Most computers possess four kinds of memory: registers in the CPU, CPU caches (generally some kind of static RAM) both inside and adjacent to the CPU, main memory (generally dynamic RAM) which the CPU can read and write to directly and reasonably quickly; and disk storage, which is much slower, but much larger. CPU register use is generally handled by the compiler and this isn't a huge burden as data doesn't generally stay in them very long. The decision of when to use cache and when to use main memory is generally dealt with by hardware so generally both are regarded together by the programmer as simply physical memory.

Many applications require access to more information (code as well as data) than can be stored in physical memory. This is especially true when the operating system allows multiple processes/applications to run seemingly in parallel. The obvious response to the problem of the maximum size of the physical memory being less than that required for all running programs is for the application to keep some of its information on the disk, and move it back and forth to physical memory as needed, but there are a number of ways to do this.

One option is for the application software itself to be responsible both for deciding which information is to be kept where, and also for moving it back and forth. The programmer would do this by determining which sections of the program (and also its data) were mutually exclusive, and then arranging for loading and unloading the appropriate sections from physical memory, as needed. The disadvantage of this approach is that each application's programmer must spend time and effort on designing, implementing, and debugging this mechanism, instead of focusing on his or her application; this hampers programmers' efficiency. Also, if any programmer could truly choose which of their items of data to store in the physical memory at any one time, they could easily conflict with the decisions made by another programmer, who also wanted to use all the available physical memory at that point.
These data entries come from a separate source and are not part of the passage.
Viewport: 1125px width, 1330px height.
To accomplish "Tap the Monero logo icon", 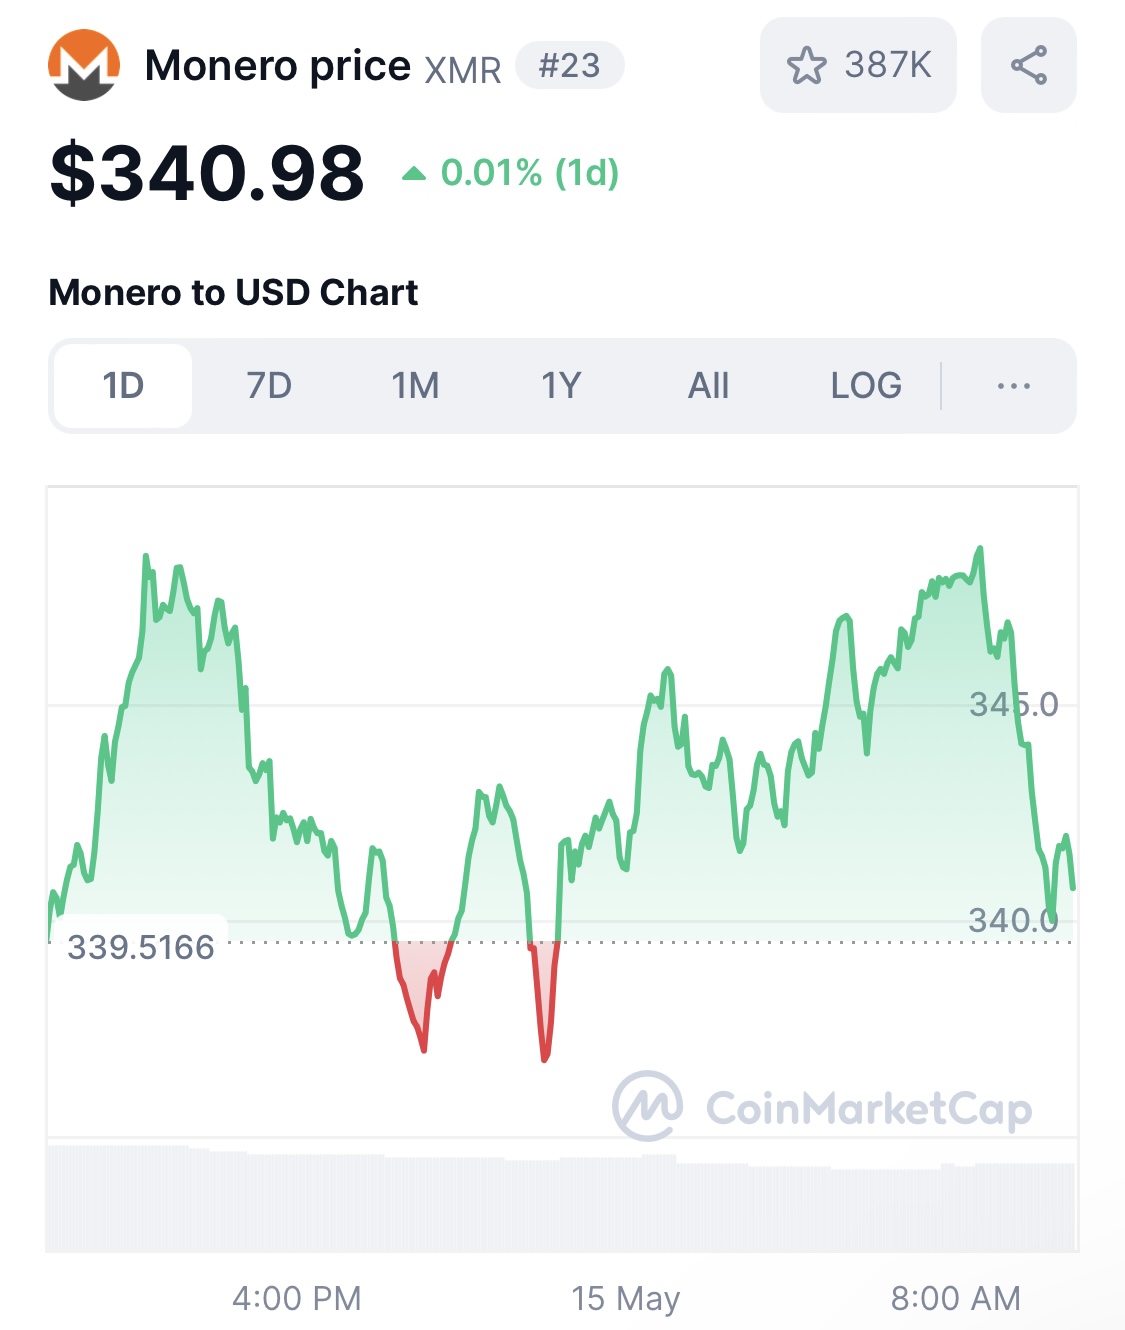I will click(x=84, y=65).
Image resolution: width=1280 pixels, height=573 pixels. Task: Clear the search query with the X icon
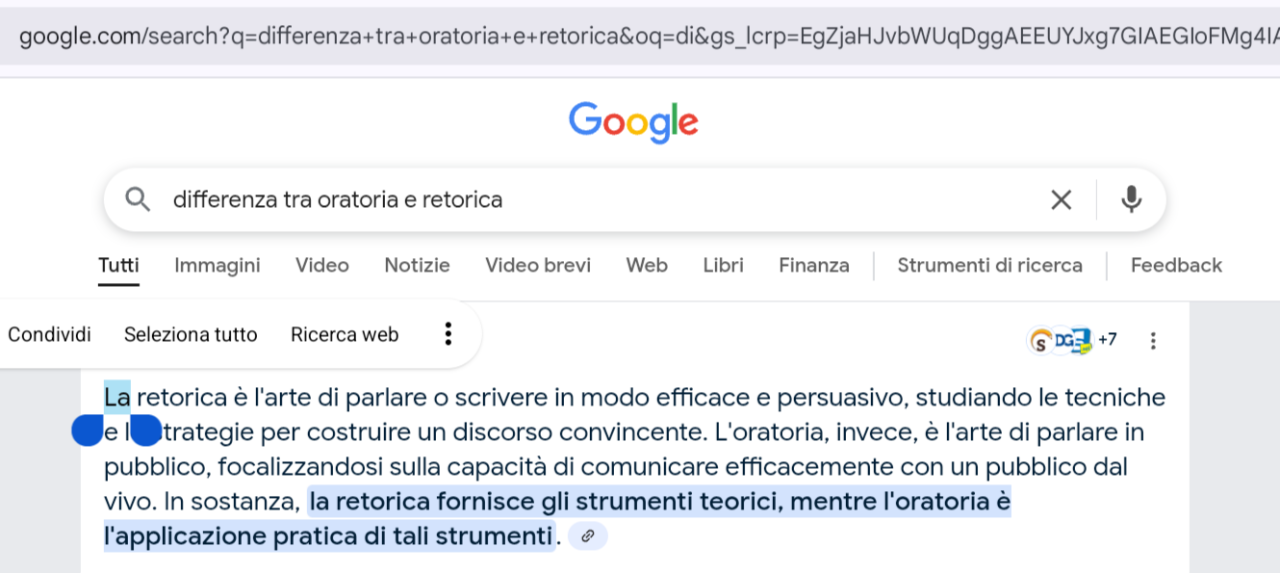(x=1061, y=200)

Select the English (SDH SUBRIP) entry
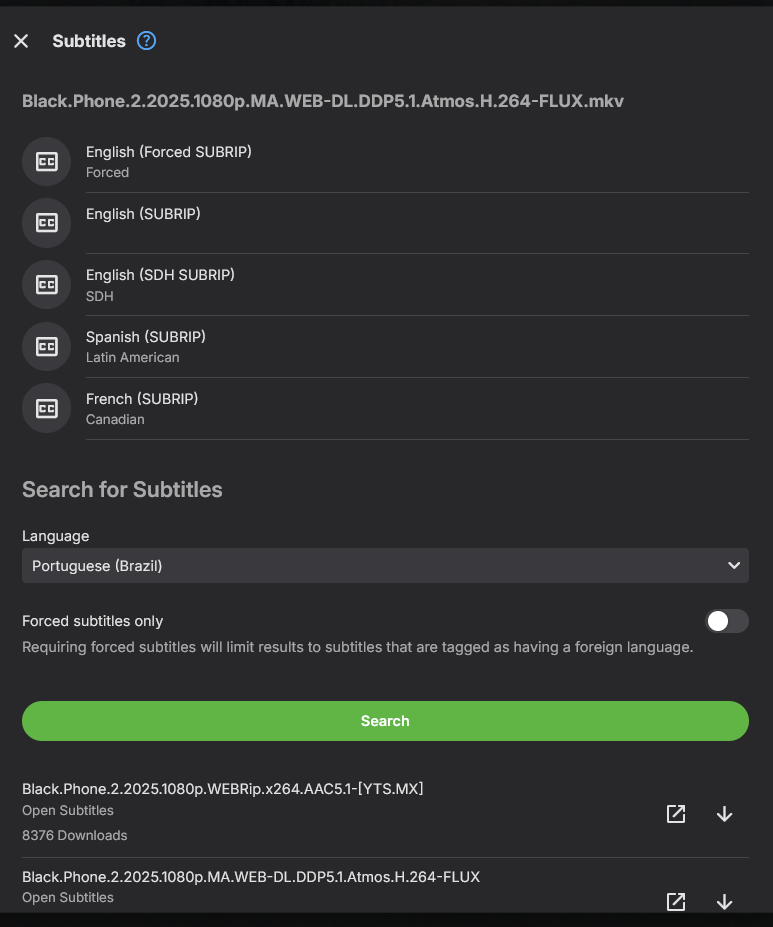[160, 284]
Another option is to store some form of handles to data rather than direct pointers and let the OS deal with swapping the data associated with those handles between the swapfile and physical memory as needed. This works but has a couple of problems, namely that it complicates application code, that it requires applications to play nice (they generally need the power to lock the data into physical memory to actually work on it) and that it stops the languages standard library doing its own suballocations inside large blocks from the OS to improve performance. The best known example of this kind of arrangement is probably the 16-bit versions of Windows.

The modern solution is to use virtual memory, in which a combination of special hardware and operating system software makes use of both kinds of memory to make it look as if the computer has a much larger main memory than it actually does and to lay that space out differently at will. It does this in a way that is invisible to the rest of the software running on the computer. It usually provides the ability to simulate a main memory of almost any size (In practice there's a limit imposed on this by the size of the addresses. For a 32 bit system, the total size of the virtual memory can be 232, or approximately 4 Gigabytes. For the newer 64 bit chips and operating systems that use 64 or 48 bit addresses, this can be much higher. Nonetheless, the design requirements of the OS force the actual available memory to be much less than these theoretical limits.).

This makes the job of the application programmer much simpler. No matter how much memory the application needs, it can act as if it has access to a main memory of that size and can place its data wherever in that virtual space that it likes. The programmer can also completely ignore the need to manage the moving of data back and forth between the different kinds of memory.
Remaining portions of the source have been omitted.